Observability solutions are crucial for modern software development and operations teams, allowing them to gain insight into their systems, detect anomalies, and troubleshoot issues quickly.
Many organizations rely on third-party vendors such as Datadog, Dynatrace or New Relic for SaaS-based observability(there are many others). While these vendors are typically reliable, they are still susceptible to outages, which can have significant impact on an organization's ability to monitor and troubleshoot their systems.

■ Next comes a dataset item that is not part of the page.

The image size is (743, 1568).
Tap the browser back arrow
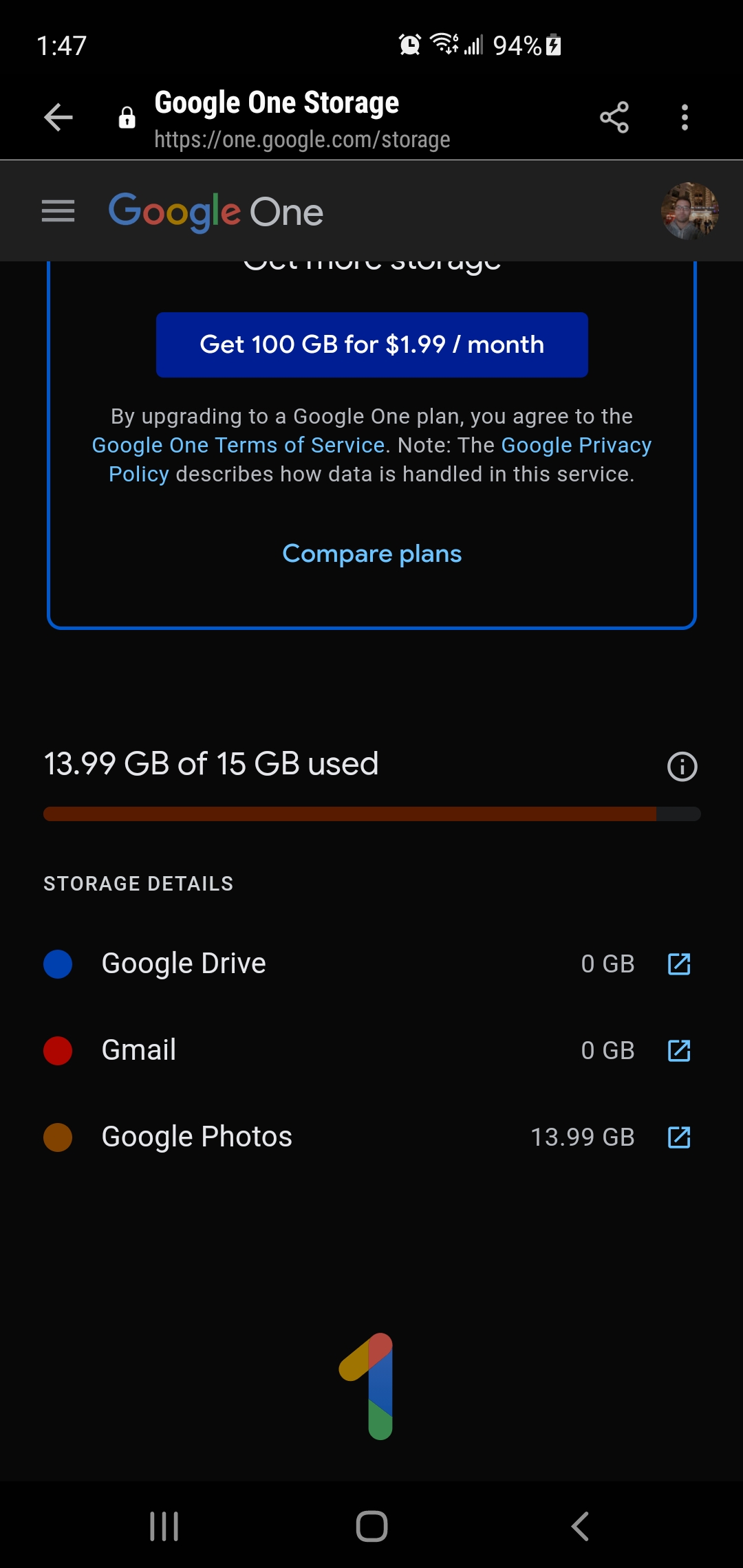click(58, 118)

During January 2023, Dynatrace subscribers faced login issues that lasted several hours. While agent, synthetic, and RUM data remained intact, the inability to monitor and visualize crucial infrastructure posed a significant challenge. In another incident only this month (March 2023), Datadog suffered a complete outage that resulted in both customer data loss and limited access. The Datadog support team worked for hours to restore the lost data, while customers experienced application latency, further exacerbating the situation. New Relic experienced similar issues in October 2022, although only lasting 2-3 hours, its still 2-3 hours of being blindfolded.
To address the potential risks of relying solely on a third-party observability vendor, it is crucial to establish a backup plan or PLAN B. One effective strategy is to leverage a data pipeline and observability platform such as Logiq.ai, which empowers customers to own and store their first-mile data locally before forwarding it to their preferred SaaS platform. Logiq.ai serves as more than a mere forwarder; it functions as an additional set of eyes, providing an observability PLAN B in the event of a future outage. Its in-line architecture ensures that every aspect is monitored twice, providing redundancy in the event of a system failure. In essence, even if one eye fails, the other eye remains functional, ensuring that crucial data remains visible and actionable.

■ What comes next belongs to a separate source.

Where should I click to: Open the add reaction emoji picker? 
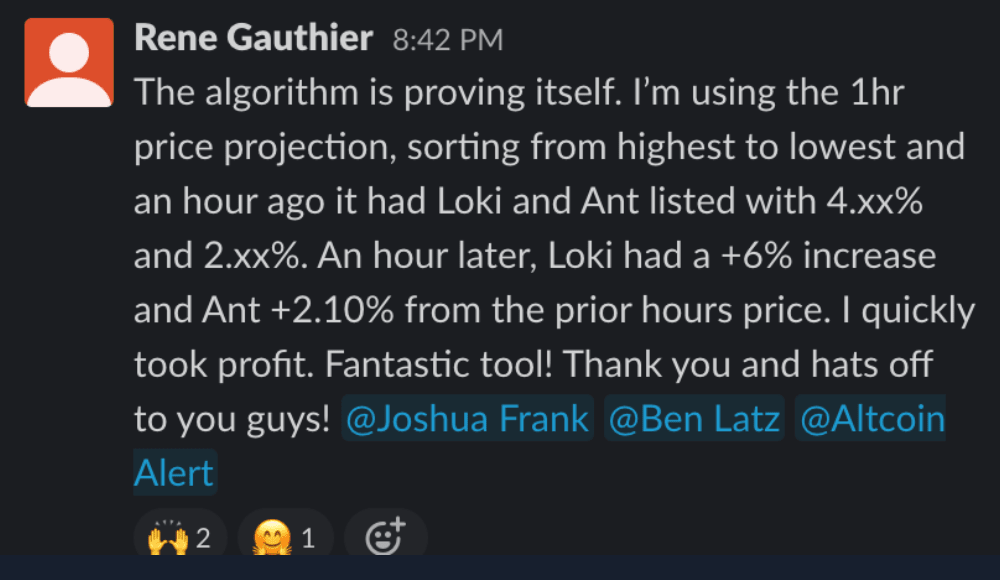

With Logiq.ai, logs, metrics, and traces can be safely captured and forwarded, or analyzed before being sent to a SaaS platforms. This provides customers with more control over their data and reduces their dependency on any single vendor for observability. By owning their first-mile data, customers can still capture and store important data even if their SaaS observability vendor experiences an outage. If a vendor is unavailable, no data is lost, you have the power to replay again when available.
Real User Monitoring (RUM) and Synthetics have distinct differences. RUM is designed to "phone home," making it difficult to intercept. Meanwhile, Cloud Synthetics reside in external clouds. Nonetheless, if your network team employs path traceability tools like Kentik, you can diminish the impact of top-level domain monitoring and bolster your resilience.
In addition to providing a backup plan for observability, Logiq.ai can also help customers optimize their data pipeline by allowing them to pre-process and enrich their data before forwarding it to their SaaS platform. This can lead to faster and more accurate troubleshooting and analysis, reducing the time it takes to resolve issues.
By using Logiq.ai, your operations team can stay informed, and anomaly detection can continue to function effectively on your data. Furthermore, service management tools like Servicenow or Pagerduty will still receive alerts, notifying operators of any significant anomalies such as a higher than normal occurrence of 500 errors or a host running at 100% CPU capacity.
Another major advantage of utilizing Logiq.ai is that your data remains within your cloud, allowing you to retain as much data as you need without incurring exorbitant costs. Once implemented, you have full control over the data flow to SaaS providers, enabling you to selectively filter out data based on tags like "Environment=DEV, INT, UAT, PP" if desired. This can result in significant cost savings, potentially covering the expense of Logiq.ai tenfold.
There are several other options to consider for a PLAN B. For example, if you prefer AWS or Azure as your cloud platform, you can take advantage of native tools like AWS Cloudwatch or Azure Monitor to monitor your system and provide updates to your operations team. However, it is worth noting that you may still face comparable issues with RUM and Synthetics. Additionally, there is no data pipeline in place, which can result in data gaps following an outage.